You may be restricted to the school holidays but choosing the right dates in August can make a huge difference to your holiday.
The end of the August is one of the best school holiday times to visit Southern Brittany.
It is the time we enjoy the most and there are good reasons why:

1. Avoid the crowds
Of all the weeks of the summer holiday, the last week in August is one of our favourites.
Still buzzy enough to be fun but with less crowds and less traffic, it allows one to properly enjoy the last of the summer.
This is the time we pack our towels and picnics and head out from Le Crann to either the beach, one of the islands or the Quiberon peninsula to enjoy a day out at the beach!
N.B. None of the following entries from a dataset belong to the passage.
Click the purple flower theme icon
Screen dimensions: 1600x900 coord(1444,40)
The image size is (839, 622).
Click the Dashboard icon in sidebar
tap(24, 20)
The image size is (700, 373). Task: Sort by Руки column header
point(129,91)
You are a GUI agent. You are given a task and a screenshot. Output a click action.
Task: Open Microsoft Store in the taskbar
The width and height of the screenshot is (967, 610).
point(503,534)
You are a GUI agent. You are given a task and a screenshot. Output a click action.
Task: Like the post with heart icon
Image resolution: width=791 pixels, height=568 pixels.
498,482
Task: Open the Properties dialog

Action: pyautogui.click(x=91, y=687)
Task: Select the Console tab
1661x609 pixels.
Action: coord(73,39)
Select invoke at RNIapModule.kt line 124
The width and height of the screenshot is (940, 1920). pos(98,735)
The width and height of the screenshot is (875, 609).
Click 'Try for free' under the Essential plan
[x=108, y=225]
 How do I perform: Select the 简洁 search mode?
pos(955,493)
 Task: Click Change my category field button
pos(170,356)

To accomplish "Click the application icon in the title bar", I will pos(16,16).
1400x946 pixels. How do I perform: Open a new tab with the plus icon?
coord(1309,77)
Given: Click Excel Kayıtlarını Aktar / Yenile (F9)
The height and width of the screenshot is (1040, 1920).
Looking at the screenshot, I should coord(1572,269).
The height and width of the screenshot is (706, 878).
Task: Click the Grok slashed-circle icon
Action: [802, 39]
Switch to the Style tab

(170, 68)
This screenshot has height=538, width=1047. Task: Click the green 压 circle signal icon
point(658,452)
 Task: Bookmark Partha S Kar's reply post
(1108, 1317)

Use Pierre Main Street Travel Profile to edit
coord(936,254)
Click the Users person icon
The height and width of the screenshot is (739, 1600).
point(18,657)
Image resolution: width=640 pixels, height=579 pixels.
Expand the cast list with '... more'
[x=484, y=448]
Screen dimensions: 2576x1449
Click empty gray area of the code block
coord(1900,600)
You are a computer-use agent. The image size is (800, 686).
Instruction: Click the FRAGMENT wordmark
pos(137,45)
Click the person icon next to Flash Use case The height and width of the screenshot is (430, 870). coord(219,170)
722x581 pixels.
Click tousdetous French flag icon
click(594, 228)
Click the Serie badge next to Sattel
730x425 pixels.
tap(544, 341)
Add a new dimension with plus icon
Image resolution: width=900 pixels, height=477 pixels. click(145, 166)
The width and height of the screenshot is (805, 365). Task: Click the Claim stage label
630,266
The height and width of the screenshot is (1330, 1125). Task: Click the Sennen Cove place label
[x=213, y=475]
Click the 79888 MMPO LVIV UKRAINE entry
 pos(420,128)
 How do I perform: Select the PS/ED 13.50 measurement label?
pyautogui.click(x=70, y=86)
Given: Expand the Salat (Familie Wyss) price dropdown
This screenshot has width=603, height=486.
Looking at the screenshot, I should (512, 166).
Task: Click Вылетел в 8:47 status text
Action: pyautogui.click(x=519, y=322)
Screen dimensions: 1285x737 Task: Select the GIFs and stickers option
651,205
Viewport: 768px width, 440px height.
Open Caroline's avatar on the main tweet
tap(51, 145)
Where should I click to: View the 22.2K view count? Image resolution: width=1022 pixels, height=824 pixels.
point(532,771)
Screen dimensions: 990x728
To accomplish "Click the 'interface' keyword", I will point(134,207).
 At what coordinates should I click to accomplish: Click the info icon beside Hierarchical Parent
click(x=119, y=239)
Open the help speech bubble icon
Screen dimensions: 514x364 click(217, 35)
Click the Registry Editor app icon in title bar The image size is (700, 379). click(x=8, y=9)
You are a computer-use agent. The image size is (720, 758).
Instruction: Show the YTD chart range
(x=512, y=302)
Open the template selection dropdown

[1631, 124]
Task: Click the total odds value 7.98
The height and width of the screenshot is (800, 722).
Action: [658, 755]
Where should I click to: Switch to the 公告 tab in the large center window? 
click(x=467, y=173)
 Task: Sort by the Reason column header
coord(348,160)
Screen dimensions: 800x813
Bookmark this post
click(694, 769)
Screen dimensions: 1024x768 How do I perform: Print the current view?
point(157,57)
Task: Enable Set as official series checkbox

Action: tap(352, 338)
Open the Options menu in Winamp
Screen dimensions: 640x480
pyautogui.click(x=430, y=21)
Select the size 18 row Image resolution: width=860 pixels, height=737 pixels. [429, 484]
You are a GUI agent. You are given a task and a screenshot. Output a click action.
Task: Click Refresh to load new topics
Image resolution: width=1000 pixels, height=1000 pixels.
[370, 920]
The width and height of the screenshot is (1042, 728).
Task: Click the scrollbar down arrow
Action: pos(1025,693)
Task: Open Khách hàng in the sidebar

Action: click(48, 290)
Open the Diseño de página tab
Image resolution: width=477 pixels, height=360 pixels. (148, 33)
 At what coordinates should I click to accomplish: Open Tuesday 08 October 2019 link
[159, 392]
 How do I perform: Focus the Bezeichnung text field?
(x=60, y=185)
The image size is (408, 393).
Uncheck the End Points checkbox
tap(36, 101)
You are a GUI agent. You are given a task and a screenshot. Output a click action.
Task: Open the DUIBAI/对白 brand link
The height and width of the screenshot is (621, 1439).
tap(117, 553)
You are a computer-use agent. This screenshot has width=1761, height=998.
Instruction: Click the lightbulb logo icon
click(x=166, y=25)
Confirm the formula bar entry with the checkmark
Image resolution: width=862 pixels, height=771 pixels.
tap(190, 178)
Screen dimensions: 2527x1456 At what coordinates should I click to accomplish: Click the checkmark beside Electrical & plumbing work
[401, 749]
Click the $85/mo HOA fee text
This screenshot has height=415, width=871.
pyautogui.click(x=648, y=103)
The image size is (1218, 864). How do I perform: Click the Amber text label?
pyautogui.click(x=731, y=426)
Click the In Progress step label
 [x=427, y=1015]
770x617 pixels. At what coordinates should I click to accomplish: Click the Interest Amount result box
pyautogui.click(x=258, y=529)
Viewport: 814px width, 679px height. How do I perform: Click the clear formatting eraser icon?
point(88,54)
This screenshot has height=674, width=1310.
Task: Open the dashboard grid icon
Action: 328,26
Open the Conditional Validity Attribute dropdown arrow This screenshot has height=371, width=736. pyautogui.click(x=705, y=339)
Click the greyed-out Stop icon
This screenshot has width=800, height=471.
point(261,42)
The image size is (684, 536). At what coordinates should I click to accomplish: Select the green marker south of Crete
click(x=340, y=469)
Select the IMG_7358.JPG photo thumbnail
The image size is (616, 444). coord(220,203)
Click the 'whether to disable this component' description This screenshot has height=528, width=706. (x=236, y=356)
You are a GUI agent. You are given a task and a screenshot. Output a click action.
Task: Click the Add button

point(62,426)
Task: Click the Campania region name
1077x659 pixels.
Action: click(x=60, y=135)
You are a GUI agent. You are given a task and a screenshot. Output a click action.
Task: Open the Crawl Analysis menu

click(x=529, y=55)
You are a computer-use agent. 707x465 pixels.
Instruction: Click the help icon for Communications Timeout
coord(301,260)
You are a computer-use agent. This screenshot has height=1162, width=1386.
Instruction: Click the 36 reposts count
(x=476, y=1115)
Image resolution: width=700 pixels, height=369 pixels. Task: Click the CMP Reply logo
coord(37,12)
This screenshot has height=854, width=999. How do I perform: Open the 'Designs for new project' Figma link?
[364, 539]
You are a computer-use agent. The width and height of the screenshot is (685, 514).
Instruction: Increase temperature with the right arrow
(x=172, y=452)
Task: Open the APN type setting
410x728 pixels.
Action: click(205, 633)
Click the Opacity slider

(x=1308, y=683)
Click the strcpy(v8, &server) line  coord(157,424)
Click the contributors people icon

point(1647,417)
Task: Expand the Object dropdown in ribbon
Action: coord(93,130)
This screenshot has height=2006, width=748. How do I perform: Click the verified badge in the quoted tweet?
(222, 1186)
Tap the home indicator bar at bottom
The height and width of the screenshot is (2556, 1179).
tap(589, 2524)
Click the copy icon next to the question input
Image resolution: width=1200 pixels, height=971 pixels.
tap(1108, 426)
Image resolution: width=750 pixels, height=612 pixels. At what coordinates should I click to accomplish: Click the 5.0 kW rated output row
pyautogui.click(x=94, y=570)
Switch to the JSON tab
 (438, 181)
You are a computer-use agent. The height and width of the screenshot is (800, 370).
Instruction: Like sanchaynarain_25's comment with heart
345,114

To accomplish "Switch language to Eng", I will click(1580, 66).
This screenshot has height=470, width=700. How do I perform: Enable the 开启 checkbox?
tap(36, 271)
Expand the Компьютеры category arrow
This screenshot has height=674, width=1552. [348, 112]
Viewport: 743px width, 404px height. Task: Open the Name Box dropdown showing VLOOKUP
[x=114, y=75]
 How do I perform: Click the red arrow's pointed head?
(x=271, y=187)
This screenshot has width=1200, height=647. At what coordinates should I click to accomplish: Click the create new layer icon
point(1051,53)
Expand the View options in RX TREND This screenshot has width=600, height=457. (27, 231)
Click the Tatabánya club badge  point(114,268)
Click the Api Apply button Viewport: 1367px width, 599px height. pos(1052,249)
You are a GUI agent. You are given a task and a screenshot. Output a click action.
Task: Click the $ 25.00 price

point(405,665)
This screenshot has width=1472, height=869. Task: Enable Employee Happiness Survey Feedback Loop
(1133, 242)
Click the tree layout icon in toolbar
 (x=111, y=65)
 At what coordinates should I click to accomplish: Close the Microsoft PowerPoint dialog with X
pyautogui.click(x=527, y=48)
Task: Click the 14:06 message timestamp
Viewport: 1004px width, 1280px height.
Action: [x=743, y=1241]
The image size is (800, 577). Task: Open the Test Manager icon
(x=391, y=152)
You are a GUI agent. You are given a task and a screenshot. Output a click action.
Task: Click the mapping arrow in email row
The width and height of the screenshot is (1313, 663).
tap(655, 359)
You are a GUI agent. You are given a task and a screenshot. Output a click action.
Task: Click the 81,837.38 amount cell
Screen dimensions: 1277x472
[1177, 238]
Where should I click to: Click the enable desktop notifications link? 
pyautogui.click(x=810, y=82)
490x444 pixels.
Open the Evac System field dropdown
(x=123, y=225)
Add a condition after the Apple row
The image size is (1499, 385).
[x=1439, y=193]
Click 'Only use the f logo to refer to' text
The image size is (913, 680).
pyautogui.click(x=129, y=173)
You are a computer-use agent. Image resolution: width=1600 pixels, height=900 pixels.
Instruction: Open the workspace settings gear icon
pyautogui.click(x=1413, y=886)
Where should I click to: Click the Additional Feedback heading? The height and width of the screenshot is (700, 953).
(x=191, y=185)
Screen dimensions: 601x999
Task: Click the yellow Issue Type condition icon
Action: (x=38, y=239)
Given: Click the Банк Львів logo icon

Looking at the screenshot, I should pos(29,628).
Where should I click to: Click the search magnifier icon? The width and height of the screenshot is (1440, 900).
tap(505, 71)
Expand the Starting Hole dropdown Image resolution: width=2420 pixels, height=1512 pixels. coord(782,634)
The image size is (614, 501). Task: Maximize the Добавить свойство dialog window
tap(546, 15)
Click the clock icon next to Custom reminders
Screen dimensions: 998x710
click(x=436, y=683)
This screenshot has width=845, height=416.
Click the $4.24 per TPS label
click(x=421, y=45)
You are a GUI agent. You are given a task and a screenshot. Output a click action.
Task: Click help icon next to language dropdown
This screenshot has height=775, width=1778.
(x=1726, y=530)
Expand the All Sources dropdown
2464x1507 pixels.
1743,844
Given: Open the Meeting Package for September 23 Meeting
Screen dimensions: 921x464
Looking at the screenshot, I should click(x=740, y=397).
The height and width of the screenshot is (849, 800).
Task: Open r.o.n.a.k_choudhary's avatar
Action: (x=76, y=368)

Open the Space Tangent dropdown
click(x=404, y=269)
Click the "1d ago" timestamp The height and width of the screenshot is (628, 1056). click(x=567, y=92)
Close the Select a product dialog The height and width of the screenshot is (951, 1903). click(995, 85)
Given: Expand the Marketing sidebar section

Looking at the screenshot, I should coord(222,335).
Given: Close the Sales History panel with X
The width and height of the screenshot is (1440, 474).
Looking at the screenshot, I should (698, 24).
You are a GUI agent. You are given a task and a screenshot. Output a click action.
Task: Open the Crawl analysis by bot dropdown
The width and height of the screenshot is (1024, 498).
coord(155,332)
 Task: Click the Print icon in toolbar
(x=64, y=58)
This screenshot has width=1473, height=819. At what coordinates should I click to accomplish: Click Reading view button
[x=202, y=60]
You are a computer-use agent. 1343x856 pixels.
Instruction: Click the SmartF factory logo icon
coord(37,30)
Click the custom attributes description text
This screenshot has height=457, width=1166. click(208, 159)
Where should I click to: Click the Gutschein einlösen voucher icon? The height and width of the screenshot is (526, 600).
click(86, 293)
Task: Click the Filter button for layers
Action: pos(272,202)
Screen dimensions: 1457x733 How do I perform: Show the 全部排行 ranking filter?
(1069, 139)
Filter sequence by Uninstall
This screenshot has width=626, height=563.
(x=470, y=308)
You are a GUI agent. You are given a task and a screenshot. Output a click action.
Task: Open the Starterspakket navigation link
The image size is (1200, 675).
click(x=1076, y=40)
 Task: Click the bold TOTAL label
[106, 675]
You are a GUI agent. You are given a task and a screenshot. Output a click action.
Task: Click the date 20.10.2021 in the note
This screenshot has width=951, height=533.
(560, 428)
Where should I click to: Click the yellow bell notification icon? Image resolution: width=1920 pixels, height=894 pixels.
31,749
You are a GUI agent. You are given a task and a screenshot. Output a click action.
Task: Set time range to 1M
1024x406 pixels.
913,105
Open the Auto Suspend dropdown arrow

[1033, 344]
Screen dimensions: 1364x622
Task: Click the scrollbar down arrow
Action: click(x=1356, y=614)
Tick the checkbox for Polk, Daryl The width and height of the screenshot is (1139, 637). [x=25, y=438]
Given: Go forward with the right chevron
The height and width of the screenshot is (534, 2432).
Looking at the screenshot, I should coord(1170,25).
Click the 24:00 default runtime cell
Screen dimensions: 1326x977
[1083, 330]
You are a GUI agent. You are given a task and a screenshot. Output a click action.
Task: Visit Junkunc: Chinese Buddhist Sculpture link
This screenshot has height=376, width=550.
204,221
2. Major events and museums are still open
You don’t miss out on anything!
And there are also some of our favourite exhibitions and events:
- L’Art dans les Chapelles (The Art in the chapels) is the chance to explore, on 4 different driving tours, our wonderful Blavet Valley region and hidden, seldom open chapels.

- L’art Chemin Faisant is a contemporary art trail through the artisan village of Pont Scorff. Here you can discover hidden nooks and crannies (and some great local restaurants and bars)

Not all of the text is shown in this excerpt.